▸ **ACTIVITY**:
Line count for the string "header": give the number of lines in the data below that contain it, and nothing more.

++++++++++++++++++++

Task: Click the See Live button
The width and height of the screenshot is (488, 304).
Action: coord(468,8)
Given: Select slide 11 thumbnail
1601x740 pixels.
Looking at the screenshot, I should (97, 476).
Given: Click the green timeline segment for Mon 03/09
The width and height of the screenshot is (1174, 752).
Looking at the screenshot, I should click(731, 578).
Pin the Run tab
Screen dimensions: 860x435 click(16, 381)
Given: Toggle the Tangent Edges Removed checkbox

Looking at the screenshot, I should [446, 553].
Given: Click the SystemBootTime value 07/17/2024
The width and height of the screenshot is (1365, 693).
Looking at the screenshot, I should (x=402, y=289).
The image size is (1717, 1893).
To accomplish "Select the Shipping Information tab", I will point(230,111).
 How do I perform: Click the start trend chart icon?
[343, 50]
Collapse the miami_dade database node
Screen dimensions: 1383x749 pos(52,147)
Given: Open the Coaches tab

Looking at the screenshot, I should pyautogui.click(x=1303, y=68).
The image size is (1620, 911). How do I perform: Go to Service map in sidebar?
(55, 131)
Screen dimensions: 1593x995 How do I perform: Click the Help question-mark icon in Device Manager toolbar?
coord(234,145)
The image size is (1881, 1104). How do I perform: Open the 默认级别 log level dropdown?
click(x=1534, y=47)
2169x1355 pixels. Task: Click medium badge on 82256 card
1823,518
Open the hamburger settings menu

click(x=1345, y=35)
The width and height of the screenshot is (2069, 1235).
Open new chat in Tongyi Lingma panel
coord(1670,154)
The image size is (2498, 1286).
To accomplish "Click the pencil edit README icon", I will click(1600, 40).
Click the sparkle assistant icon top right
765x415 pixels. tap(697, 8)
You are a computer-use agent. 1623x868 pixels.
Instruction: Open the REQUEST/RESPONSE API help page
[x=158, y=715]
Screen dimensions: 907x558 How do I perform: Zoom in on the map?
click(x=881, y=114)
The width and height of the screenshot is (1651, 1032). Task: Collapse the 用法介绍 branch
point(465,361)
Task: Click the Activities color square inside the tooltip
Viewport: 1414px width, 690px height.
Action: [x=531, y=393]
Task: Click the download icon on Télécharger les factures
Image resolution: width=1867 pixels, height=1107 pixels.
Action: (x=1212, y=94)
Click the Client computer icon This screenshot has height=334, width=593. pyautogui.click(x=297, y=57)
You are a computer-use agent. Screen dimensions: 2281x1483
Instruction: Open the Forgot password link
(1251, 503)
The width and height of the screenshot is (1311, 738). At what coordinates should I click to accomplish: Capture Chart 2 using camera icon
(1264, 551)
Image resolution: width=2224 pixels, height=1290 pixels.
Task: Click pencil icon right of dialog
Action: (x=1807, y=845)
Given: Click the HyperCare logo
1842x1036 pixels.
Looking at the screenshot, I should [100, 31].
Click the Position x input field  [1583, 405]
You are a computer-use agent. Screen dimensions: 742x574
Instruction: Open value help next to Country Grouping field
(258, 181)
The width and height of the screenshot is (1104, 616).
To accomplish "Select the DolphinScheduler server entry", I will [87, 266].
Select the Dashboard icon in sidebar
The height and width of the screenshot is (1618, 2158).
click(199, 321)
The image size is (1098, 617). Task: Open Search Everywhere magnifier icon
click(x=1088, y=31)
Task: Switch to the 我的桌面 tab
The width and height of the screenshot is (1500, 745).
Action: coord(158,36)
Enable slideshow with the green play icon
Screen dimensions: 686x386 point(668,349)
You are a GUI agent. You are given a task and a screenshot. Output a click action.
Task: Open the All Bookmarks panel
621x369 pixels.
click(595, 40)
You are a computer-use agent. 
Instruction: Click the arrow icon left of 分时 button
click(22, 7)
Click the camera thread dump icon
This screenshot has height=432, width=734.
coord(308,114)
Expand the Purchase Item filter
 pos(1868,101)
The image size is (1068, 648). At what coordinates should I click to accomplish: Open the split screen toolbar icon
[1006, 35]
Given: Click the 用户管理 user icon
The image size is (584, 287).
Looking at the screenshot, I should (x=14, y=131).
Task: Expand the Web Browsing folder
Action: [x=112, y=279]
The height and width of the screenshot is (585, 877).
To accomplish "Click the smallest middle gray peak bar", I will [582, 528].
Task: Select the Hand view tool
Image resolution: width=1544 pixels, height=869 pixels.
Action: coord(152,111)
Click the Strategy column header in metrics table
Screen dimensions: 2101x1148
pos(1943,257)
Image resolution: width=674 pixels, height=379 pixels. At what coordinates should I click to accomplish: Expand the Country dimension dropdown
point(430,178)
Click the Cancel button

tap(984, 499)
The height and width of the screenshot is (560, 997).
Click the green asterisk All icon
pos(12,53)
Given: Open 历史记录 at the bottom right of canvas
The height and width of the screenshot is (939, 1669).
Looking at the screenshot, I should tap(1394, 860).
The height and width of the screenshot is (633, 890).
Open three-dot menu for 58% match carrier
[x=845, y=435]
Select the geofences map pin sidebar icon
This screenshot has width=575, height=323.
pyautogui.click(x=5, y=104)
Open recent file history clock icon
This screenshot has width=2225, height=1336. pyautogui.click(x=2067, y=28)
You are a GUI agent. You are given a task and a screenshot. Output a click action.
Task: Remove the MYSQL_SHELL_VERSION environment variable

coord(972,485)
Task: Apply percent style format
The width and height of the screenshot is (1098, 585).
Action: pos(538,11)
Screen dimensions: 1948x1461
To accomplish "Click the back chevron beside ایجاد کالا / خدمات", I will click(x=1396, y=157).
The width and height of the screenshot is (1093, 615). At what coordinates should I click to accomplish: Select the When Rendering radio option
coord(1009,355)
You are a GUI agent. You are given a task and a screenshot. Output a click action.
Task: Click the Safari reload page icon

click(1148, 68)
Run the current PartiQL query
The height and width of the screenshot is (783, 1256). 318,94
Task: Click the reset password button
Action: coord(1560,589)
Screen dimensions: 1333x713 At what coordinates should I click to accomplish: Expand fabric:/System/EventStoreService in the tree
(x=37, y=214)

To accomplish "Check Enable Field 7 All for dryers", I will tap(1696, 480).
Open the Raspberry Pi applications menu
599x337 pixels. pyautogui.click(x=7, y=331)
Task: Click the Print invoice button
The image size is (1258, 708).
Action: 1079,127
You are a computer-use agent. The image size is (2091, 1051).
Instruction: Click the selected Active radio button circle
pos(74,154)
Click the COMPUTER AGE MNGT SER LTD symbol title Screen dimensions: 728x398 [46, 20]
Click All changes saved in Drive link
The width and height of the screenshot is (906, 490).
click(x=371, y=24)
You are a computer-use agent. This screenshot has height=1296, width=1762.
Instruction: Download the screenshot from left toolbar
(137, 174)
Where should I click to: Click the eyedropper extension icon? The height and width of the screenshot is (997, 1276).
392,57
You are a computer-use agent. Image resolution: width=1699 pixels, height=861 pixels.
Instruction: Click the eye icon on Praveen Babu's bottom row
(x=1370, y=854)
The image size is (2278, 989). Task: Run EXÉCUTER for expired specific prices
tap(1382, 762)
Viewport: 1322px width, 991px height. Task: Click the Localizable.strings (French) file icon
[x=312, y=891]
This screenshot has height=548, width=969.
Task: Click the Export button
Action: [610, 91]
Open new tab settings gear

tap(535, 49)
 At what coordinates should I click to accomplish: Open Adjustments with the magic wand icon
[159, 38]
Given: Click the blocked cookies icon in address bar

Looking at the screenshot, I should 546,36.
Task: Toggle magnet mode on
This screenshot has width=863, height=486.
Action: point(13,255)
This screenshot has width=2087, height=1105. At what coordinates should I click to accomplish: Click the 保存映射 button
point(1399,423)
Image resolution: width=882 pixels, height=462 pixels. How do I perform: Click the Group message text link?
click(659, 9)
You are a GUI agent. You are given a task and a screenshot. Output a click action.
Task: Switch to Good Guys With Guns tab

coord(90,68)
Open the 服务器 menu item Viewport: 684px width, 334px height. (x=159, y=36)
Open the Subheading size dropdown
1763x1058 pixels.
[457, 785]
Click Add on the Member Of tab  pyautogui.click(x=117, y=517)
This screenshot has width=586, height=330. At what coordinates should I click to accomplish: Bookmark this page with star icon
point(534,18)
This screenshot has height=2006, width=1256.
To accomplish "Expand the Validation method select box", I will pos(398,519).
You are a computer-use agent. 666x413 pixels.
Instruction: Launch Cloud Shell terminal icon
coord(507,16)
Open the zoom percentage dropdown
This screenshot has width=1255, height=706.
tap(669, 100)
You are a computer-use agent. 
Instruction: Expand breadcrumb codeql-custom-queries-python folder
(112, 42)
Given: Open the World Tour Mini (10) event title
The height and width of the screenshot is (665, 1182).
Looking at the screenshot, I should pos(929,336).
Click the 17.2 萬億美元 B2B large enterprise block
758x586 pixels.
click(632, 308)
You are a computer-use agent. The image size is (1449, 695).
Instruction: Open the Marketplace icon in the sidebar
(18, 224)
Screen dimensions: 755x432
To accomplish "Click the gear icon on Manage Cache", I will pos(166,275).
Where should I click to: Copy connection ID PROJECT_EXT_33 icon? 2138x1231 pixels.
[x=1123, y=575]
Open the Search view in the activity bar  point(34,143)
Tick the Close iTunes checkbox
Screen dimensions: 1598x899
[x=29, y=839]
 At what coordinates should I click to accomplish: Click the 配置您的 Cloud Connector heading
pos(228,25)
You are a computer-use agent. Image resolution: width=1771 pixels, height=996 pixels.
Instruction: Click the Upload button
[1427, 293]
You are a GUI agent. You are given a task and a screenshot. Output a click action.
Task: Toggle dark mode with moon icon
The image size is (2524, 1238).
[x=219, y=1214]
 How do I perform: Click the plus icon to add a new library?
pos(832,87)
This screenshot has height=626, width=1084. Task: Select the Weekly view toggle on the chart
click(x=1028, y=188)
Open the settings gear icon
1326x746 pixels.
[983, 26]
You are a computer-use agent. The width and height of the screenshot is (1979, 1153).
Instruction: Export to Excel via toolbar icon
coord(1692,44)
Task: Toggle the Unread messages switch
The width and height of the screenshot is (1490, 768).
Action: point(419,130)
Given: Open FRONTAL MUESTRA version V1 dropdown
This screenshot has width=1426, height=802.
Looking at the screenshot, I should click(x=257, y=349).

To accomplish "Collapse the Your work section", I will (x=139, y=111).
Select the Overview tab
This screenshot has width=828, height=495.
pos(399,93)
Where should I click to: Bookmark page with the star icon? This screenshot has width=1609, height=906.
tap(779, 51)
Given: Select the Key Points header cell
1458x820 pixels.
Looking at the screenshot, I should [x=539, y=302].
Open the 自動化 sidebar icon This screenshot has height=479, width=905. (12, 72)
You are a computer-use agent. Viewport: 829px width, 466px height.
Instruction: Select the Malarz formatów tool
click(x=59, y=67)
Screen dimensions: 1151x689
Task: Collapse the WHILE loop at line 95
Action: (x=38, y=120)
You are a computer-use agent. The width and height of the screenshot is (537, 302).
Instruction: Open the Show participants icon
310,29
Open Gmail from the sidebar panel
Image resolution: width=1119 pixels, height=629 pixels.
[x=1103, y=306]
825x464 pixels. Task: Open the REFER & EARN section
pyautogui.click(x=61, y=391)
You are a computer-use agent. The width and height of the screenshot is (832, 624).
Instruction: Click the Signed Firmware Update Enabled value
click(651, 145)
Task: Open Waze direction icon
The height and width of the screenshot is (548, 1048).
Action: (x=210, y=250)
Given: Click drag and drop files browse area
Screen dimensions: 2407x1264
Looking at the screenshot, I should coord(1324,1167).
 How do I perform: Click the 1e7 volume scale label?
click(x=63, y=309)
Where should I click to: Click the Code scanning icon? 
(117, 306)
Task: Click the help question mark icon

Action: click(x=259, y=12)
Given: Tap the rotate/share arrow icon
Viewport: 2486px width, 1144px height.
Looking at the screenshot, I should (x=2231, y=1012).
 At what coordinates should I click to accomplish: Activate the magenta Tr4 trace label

++++++++++++++++++++

▸ **ANSWER SPACE**:
2